Я ничего не имел — да и не имею — против Гранина. Напротив, считаю его недурным очеркистом, поневоле — в силу особой иерархичности советской литературы — превратившимся в средней руки прозаика. На голосовании в связи с исключением из Союза писателей Солженицына он — единственный — воздержался; и хотя впоследствии отозвал свое “воздержание”, но и такие колебания дорогого стоят — и Гранину они и впрямь стоили дорого: ему пришлось уйти с сопредседательства питерского Союза писателей (на пару с Михаилом Дудиным, который проголосовал за исключение, однако поста лишился тоже — нечаянная рифма к заключительным главам солженицынского романа “В круге первом”, где, сузив круг подозреваемых до двоих человек, берут обоих). Раннеперестроечный роман “Картина” был не так уж плох, знаменитый в перестройку “Зубр”, при всей нравственной двусмысленности, — тоже; разве что “Блокадная книга” получилась однозначно фальшивой.
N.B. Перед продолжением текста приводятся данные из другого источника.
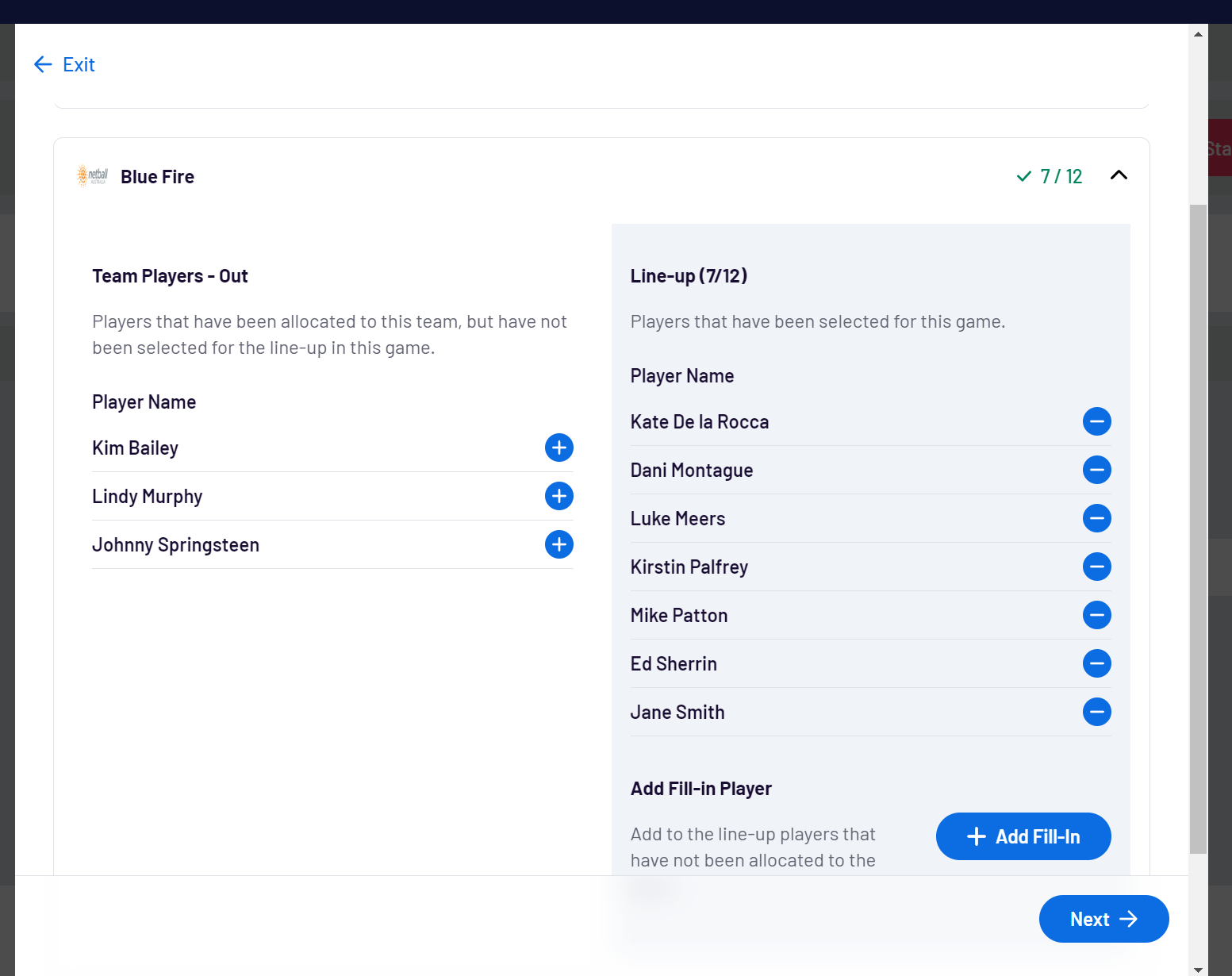The width and height of the screenshot is (1232, 976).
Task: Add Kim Bailey to the line-up
Action: [558, 448]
Но с подвергшейся моему разносу повестью дело обстояло из рук вон. Изначальное отсутствие чести и достоинства — лишь оно дает человеку возможность сочинить памфлет против того, кому ранее, до его свержения, лизал пятки. То есть, точнее, если ты кому-нибудь (кроме сексуальных партнеров) когда-нибудь лизал пятки, то никогда и ни против кого не смей писать литературных памфлетов! Так я сказал это по радио — и слова эти сохраняют свою справедливость по сей день; но тогда, исполненный перестроечного оптимизма (или, если угодно, идеализма), сказал я и другое: Гранин и Романов, советская литература и советская власть скованы оной цепью. И если уж выпроваживать партийную власть, то и подпартийную литературу — следом за нею.
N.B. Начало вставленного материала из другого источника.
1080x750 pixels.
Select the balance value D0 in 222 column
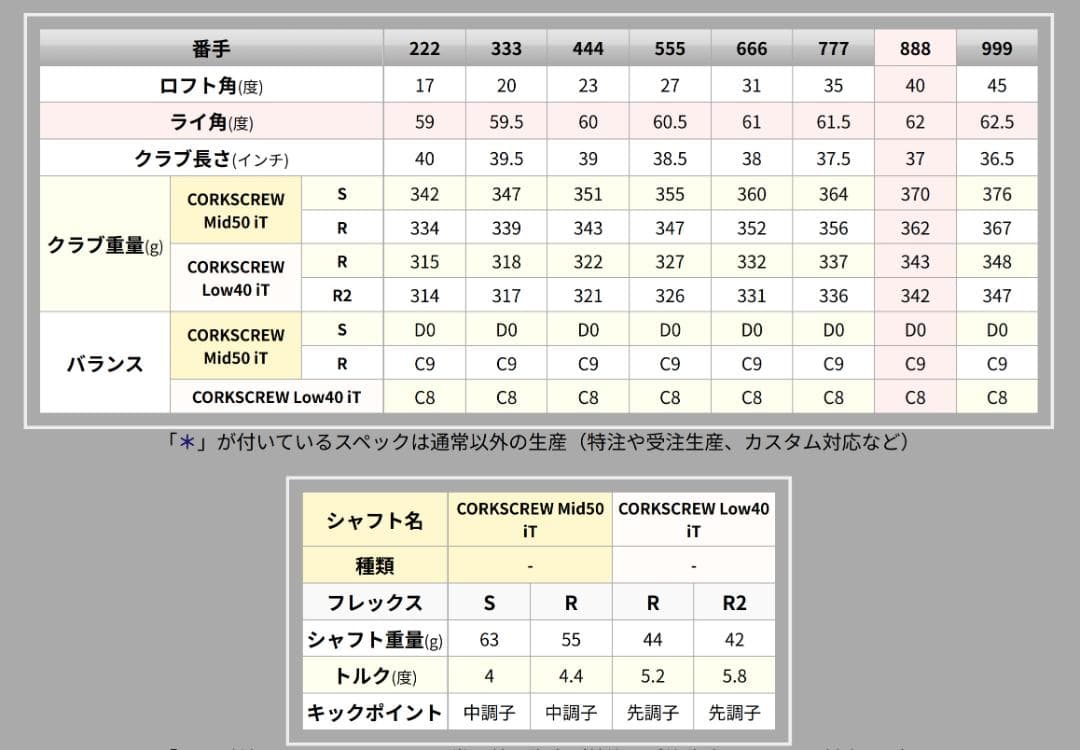pos(423,329)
Выступление вызвало бурю. Считалось, что Гранин меня убьет, причем не в переносном смысле, а в буквальном (самого Гранина, его мстительность и в особенности его всемогущество в литературных кругах Питера демонизируют — он у нас эдакий Березовский и Коржаков в одном лице). Мне предложили охрану(!), а когда я отказался, предоставили, как бы это помягче сказать, криминальную крышу. Мне объяснили, что если на меня кто-нибудь когда-нибудь посягнет, то достаточно сказать посягнувшему (или посягнувшим): “Будешь иметь дело с Китайцем” (или Корейцем, уже не помню, но человек такой реально существовал, и я даже встречал кличку в книге “Бандитский Петербург” или “Коррумпированный Петербург” — опять-таки не помню) — и тот (те) сразу отстанет.
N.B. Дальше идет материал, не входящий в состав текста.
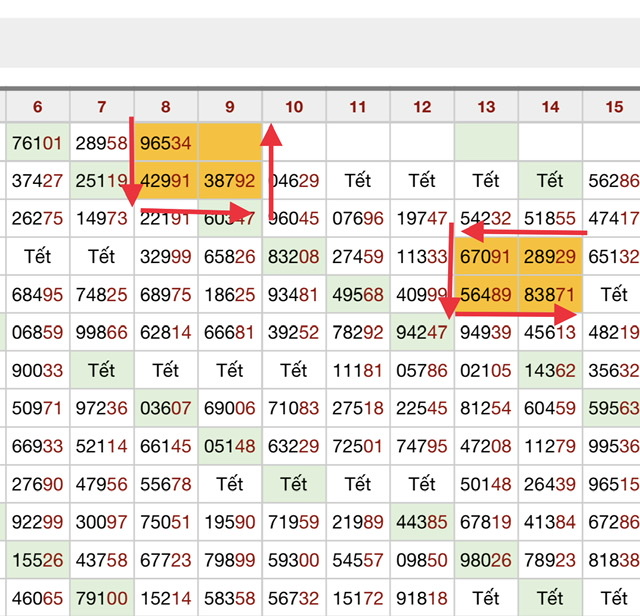Select column header 11
640x616 pixels.
point(358,107)
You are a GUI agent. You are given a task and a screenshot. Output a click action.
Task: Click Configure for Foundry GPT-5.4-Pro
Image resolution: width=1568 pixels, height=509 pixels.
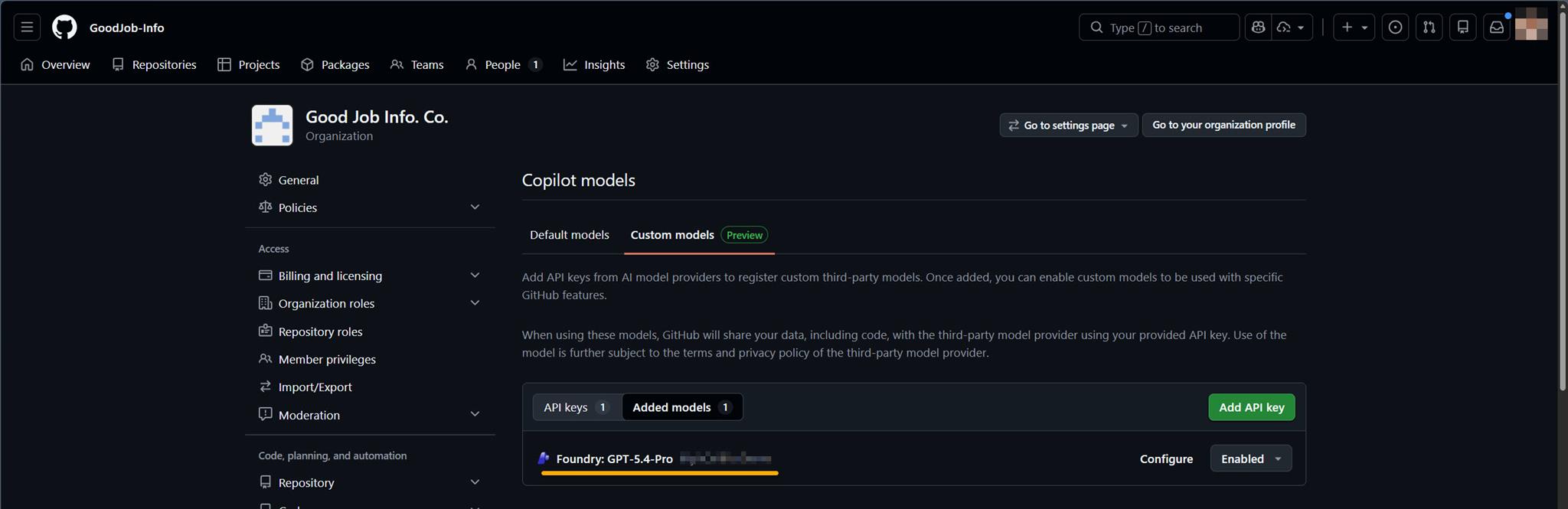1165,458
Вспомнил же я все это в другой связи, имеющей непосредственное отношение к данной теме. После передачи про Гранина я получил мешок писем (жили тогда относительно благополучно, почтовые расходы были ничтожны, и писать письма во всевозможные редакции еще не считалось дурным тоном или признаком душевного заболевания). Точнее, два полумешка, если бы я их, конечно, рассортировал. Примерно половина слушателей обвиняла меня в том, что я посягнул на великого русского и советского писателя. Другая половина — благодарила за то, что я наконец размазал по стенке грязного жида. Несколько обомлев от второго потока писем, я вернулся к первому и обнаружил, что все, в которых речь шла о великом русском советском писателе, подписаны выразительными еврейскими фамилиями. Айсберги, Вайсберги, Айзенберги, всякие там Рабиновичи — именно и только так. И тут я обомлел вторично.